Unit testing and the Scientific Method

Has it ever happen to you when working on a bug fix that after investing time on a fix you realized that the fix does not actually fixes the bug?

Or even worse, new bugs appear as the result of your change in the system under production.

This is similar to what happens when scientists assume a hypothesis to be true without actually running an experiment to confirm it. This something that no good scientist will ever do, however, it happens in the Software Engineering field more often than not.

If you compare the Scientific Method to the process followed to perform a bug fix, you will find a lot of similarities. I will go as far as to say that they are the same process.

Let me elaborate, the Scientific Method defines the following mayor tasks:

1. Define the question

2. Gather information and resources (observe)

3. Form hypothesis

4. Perform experiment and collect data

5. Analyze data

6. Interpret data and draw conclusions that serve as a starting point for new hypothesis

7. Publish results

8. Retest (frequently done by other scientists)

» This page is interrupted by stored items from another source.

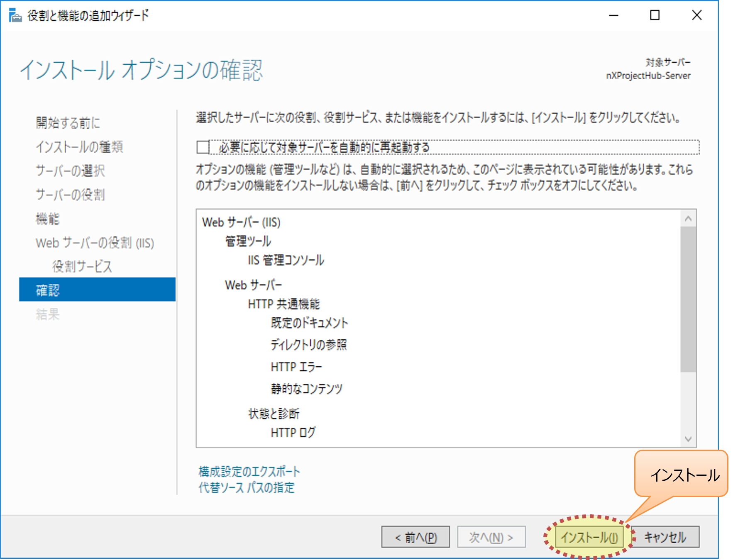Screen dimensions: 733x560
Task: Click the キャンセル button
Action: [x=665, y=537]
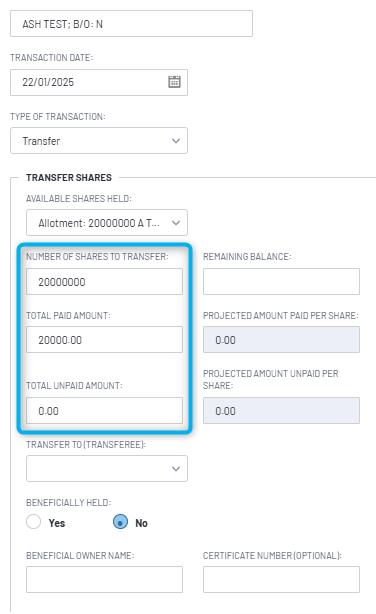Expand the Type of Transaction dropdown
The height and width of the screenshot is (614, 376).
(99, 141)
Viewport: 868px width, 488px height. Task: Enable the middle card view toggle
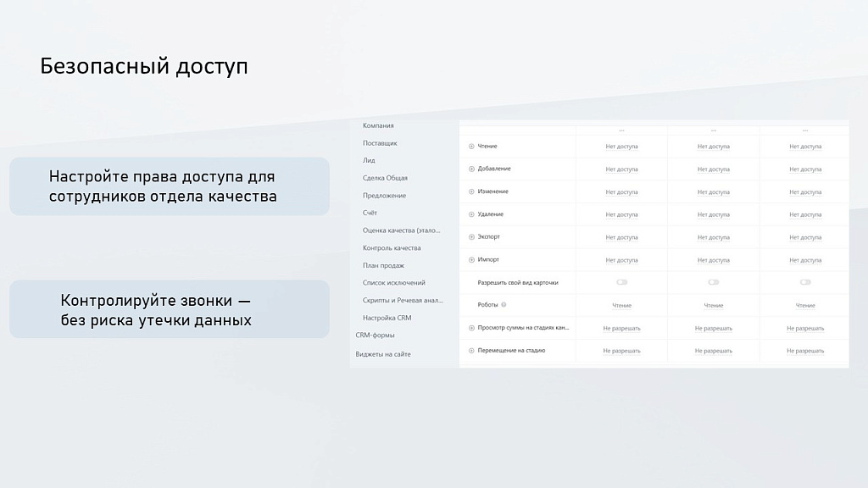[715, 282]
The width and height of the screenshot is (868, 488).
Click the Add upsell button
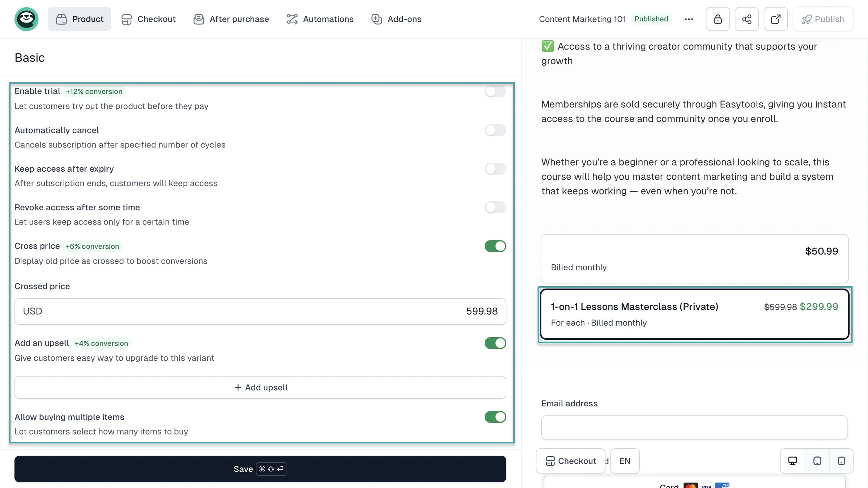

Let see how they apply to Software development and in particular to the process of “bug fixing”.

1: Define the question:

For software development the question is simple: “Is the Software under development done-done?”

By done-done, I mean: Does it complies with user requirements? Does it have bugs? Is it shippable to customers?

Most of the time (if not always), the answer is no. Software will always have bugs and new feature requests from customers.

2. Gather information and resources (observe)

This step is formalized in software development by testing and filling bugs against the software in development. A good bug is one that actually contains the right information and no more. Adding more data will just create noise and make the bug harder to read and understand. This will serve the triage team to decide if team wants to move to step 3.

3. Form hypothesis

This is the step in software development when a developer gets assigned a bug. The next step for the developer is to “guess” what’s going on. I say “guess” because by just reading the bug, most developers will not know for a fact (unless they were the ones that file the bug) what is going on.

The developer may use the debugger to understand and to gather more data about the bug; this could already be done during step 2.

A failing unit test is a great way to formulate a hypothesis to describe the bug under fix. If you find yourself in a position where it is impossible to write a unit test to express the bug under fixing, then you need to step back and invest into building the right infrastructure to be able to formulate hypothesis against your system under development. This is fancy way of saying that you need to build infrastructure that lets you build unit tests.

Another sign of problem in the process is if extensive debugging sessions (lasting more than 10 minutes) are required to formulate a hypothesis about the problem. But this is an entire subject for a different blog post.

Let me emphasize the point about investing in test infrastructure. If you compare the kind of investment made by the scientific community on “experimentation infrastructure”, we in the software development community fall short by a long shot. When did a software project had the need to build a particle collider or to put a huge telescope in orbit just to be able to “test” an hypothesis?  

4-5. Perform experiment and collect data and analyze data

These steps are together because unlike scientist, developers have it easy. They get to always use computers to run unit tests and integrations tests and most tools collect enough data about the system under tests.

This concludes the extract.